So- despite the current trauma you have not ruined his life, etc. He will be mad because of the studying he did, but he’ll get over it. Tell him my tale- HE could just as easily been the one to make the mistake. Be sure he double checks when he signs up for future SAT tests- if it can happen to a gifted (age almost 16) HS senior, it can happen to any other kid, even yours.

Nice to have great kids and since he was just a freshman I understand why mom was doing the work. You will be turning over the reins very soon so he can be in charge- and learn from his own mistakes. It is best to take exams close to the time a course is finished.
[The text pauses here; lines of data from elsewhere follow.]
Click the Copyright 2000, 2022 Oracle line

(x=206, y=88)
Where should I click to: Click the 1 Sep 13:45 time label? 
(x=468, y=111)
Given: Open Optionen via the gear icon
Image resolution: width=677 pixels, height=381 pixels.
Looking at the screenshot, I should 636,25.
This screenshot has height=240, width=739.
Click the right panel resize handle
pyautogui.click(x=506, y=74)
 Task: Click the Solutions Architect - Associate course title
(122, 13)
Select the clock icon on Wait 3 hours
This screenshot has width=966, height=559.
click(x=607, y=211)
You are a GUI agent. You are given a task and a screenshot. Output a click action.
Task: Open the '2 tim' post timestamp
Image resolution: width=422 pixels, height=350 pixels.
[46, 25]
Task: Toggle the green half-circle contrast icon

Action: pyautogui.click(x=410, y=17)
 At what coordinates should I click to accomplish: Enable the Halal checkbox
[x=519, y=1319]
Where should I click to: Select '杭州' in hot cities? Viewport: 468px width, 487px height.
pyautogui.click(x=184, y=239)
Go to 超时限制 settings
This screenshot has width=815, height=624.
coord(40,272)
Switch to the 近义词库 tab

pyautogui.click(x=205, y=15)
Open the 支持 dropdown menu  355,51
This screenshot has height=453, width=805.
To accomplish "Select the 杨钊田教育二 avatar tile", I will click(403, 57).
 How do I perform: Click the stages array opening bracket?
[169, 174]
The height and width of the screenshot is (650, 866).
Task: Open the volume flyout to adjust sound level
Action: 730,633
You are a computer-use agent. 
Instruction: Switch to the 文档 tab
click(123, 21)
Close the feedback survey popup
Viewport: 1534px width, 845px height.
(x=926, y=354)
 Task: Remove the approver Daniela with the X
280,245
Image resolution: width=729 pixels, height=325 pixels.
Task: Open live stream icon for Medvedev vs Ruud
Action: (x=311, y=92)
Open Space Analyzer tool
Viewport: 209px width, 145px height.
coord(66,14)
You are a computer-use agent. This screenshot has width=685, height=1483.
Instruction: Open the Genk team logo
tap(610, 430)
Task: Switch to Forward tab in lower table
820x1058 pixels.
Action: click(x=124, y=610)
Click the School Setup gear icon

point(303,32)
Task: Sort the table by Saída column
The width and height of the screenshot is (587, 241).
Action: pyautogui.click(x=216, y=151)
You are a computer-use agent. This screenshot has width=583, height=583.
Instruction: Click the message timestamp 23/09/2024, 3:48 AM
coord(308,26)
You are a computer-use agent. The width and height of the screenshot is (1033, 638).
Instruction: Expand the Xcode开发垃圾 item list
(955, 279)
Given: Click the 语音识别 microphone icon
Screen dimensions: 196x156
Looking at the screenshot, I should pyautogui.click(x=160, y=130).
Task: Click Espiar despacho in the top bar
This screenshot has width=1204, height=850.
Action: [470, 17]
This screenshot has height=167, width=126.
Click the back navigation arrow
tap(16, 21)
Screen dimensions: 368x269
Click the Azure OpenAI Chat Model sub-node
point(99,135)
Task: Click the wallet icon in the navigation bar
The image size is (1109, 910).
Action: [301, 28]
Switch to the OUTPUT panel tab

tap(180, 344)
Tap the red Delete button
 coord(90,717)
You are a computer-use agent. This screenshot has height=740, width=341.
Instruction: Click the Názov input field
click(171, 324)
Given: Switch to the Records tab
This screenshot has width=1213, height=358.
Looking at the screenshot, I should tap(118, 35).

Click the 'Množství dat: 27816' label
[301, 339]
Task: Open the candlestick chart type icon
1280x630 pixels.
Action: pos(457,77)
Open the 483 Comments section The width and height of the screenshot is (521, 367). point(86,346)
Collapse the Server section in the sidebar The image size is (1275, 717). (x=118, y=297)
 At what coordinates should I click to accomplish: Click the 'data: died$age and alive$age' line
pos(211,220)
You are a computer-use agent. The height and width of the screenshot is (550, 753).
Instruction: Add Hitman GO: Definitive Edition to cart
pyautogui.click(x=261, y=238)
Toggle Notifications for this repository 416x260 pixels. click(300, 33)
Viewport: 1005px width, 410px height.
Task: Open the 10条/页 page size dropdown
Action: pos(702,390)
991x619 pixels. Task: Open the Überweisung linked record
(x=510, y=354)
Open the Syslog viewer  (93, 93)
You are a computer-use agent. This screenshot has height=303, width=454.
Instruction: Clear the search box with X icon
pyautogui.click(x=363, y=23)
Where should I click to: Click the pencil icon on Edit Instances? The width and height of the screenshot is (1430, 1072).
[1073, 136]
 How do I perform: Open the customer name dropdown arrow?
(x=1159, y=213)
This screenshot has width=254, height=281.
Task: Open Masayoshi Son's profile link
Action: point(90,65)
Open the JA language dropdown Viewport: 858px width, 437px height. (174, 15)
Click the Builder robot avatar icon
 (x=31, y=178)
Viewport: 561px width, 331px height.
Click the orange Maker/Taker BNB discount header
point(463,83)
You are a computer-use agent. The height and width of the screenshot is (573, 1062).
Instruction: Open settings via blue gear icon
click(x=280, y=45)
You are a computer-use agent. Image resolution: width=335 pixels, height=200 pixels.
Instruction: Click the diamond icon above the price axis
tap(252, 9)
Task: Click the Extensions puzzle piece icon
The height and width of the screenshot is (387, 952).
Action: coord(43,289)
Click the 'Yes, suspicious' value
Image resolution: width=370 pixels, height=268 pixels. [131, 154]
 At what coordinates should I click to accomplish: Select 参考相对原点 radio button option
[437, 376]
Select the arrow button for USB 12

btw- one of son’s AP tests that year was for a previous summer gifted program 3 week course he dropped out of because he couldn’t get in the distance running he was passionate about there- he got the 5. A kid we knew never took required US history or the AP version because he took the AP and got a 5 before he was to take either course. Just more tales of how the world doesn’t run on a schedule for everyone.

After all of that- thanks for sharing. Life is full of detours/mistakes et al and still things work out as they should.

My kid was going to an MUN conference across the country and I booked the flight for the wrong date. Didn’t find out till we met the group at the airport. Ended up on a later flight with a huge change fee and missed some events … not my finest moment.

If he takes an AP science junior year that might be an even better time to take subject SAT. That’s when most kids take the bulk of their subject tests at our school.

Glad your son is being so understanding.